That smiling mail carrier on DM News Deliver’s cover is the visible face of a complicated letter and package delivery business. But few know much of what it takes for the U.S. Postal Service to get that carrier’s bucket filled with letters and advertising mail. Not surprisingly, many marketers take for granted what is arguably an arduous postal delivery process.
So we thought it was important to acquaint our readers – who are key players in the $900 billion mailing business – with what happens from the time a mail piece is printed through to its arrival at the intended delivery destination.
Deliver is dedicated to spotlighting the delivery business. In addition to the USPS, we have updates from private-sector carriers DHL, UPS and FedEx. Senior editor Melissa Campanelli spared no effort to highlight what to expect from these four entities in the months ahead. Her reports, including a CEO Club special Q&A with Pitney Bowes president/COO Murray Martin, are a must-read for any marketer keen to be on top of things. Deliver is available in the March 27 issue of DM News and all pieces will appear on DMNews.com over the next several days
Also in the book are trends in order processing and fulfillment, tips to getting recipients to open a mail piece and advice on avoiding direct mail disasters. DHL’s work for Video Professor, a computer software tutorial firm selling via direct response television, makes an interesting case study. And don’t forget to read Canada Post Borderfree chief Patrick Bartlett’s case for U.S. marketers to enter the Canadian catalog and e-commerce market.
Anyone reading the interviews and commentary will notice that an area of focus is address quality. Postal officials have been saying that incorrectly addressed mail costs $2 billion a year. The USPS processed more than 216 billion pieces of mail last year, 9 billion of which were undeliverable as addressed. As the postal service’s George T. Hurst told us, “when it comes right down to it, there is still a lot of work that can be done on address quality.”

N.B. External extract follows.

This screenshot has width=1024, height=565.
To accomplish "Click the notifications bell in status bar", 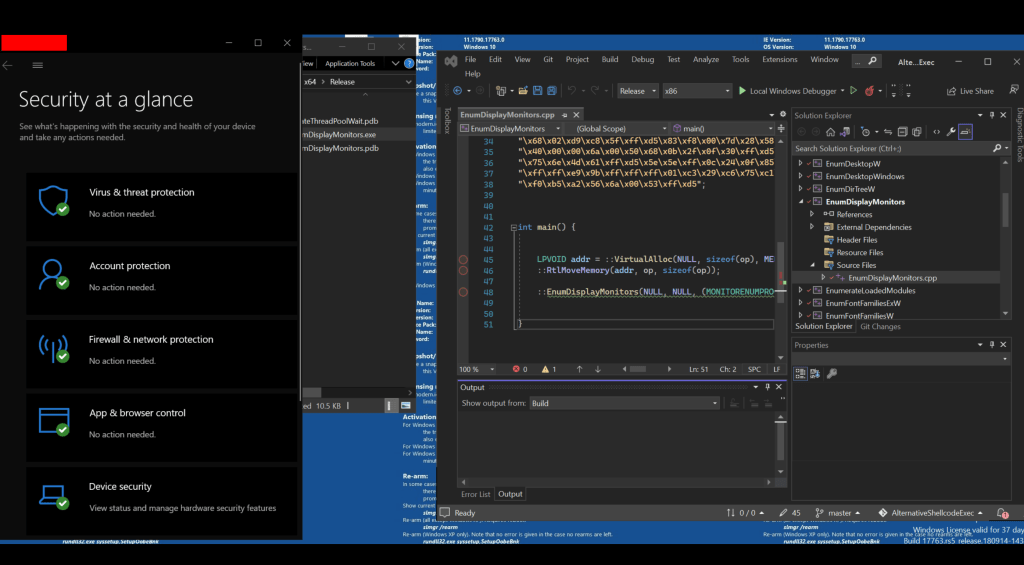I will click(x=1002, y=513).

Also of interest to all is postal reform. The House and Senate have passed bills and now must iron out their differences. It has been reported several times that the Bush administration wants a “budget neutral” bill, which may require Congress to change provisions involving an escrow account and retirement benefits. The question is: How adamant is President Bush? In a speech before the National Newspaper Association this month, he said that he supports reform and wants to work with Congress on an acceptable bill but that he needs to know more of the particulars before he makes a commitment one way or the other.
Pitney Bowes’ Martin says reform would bring price stability and smaller, more predictable rate increases. Both are needed for the direct marketing industry to continue to grow.
The purpose of Deliver is to ensure you are up to speed with the latest developments and trends in the delivery business. And who better to explain than industry experts – those leading the changes and those adapting. We hope we have delivered.